9 History

The main inspiration for this work came from Martin Taillefer’s TurboText for the Amiga, which is the best editor I ever saw on any computer.

The first versions of ne were created on an Amiga 3000T, using the port of the curses library by Simon John Raybould. After switching to the lower-level terminfo library, the development continued under UN*X. Finally, I ported terminfo to the Amiga, thus making it possible to develop on that platform again. For ne 1.0, an effort has been made to provide a terminfo emulation using GNU’s termcap. The development eventually moved to Linux.
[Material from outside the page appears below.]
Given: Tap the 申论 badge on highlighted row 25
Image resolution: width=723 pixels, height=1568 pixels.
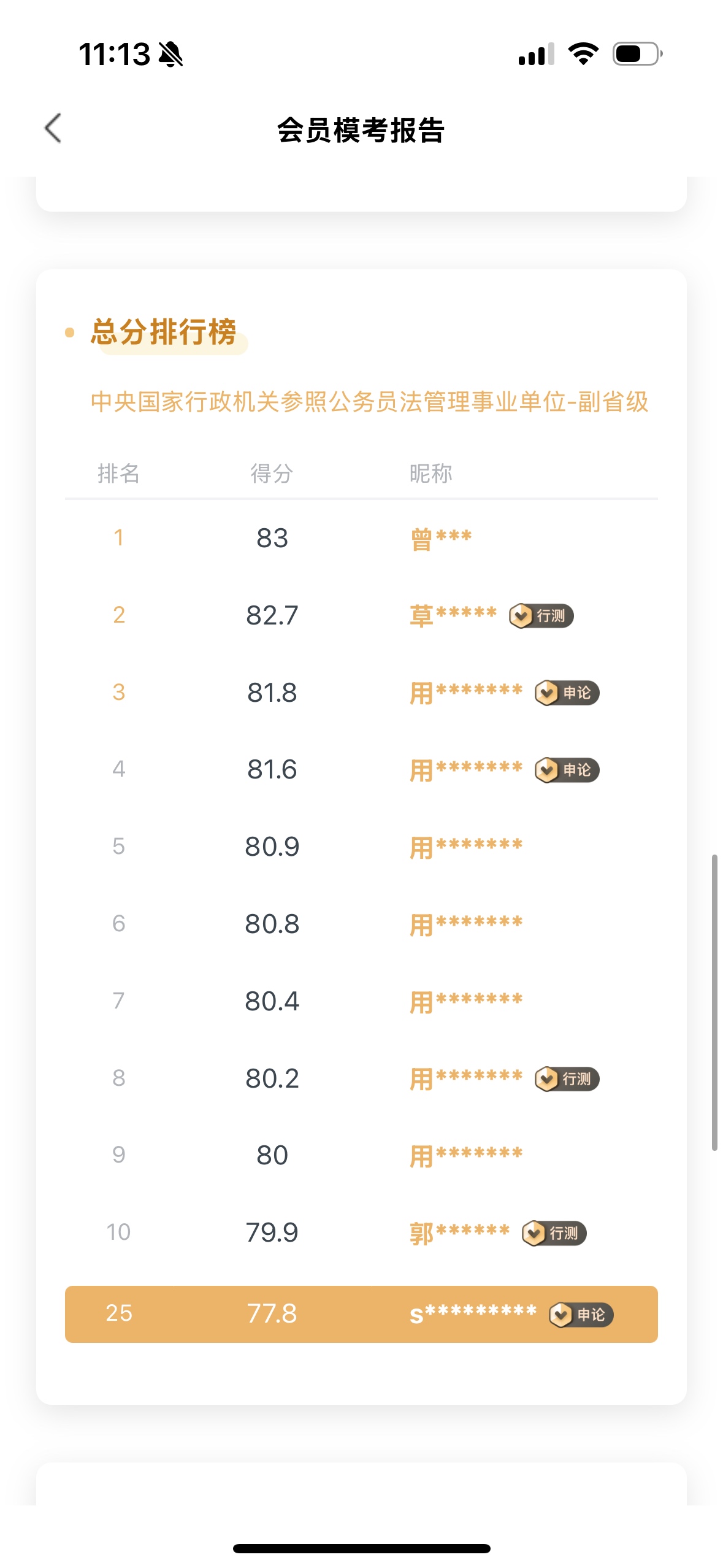Looking at the screenshot, I should tap(581, 1315).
Todd Lewis got involved with ne when the University of North Carolina’s Chapel Hill campus migrated its central research computers from MVS to UNIX in 1995. The readily available UNIX editors had serious weaknesses in their user interfaces, especially from the standpoint of MVS users who were not too excited about having to move their projects to another platform while learning an entirely new suite of tools. ne offered an easily understood interface with enough capabilities to keep these new UNIX users productive. Todd installed and has maintained ne at UNC since then, making several improvements to the code to meet his users’ needs. In early 1999 his code base and mine were merged to become version 1.17.

Support for syntax highlighting was added in 2009 with code and techniques heavily borrowed from the GNU-licensed editor joe, which was written by Joseph H. Allen. Much of the work to incorporate this code into ne was undertaken by Daniele Filaretti, an undergraduate student working under the direction of Sebastiano at the Università degli Studi di Milano.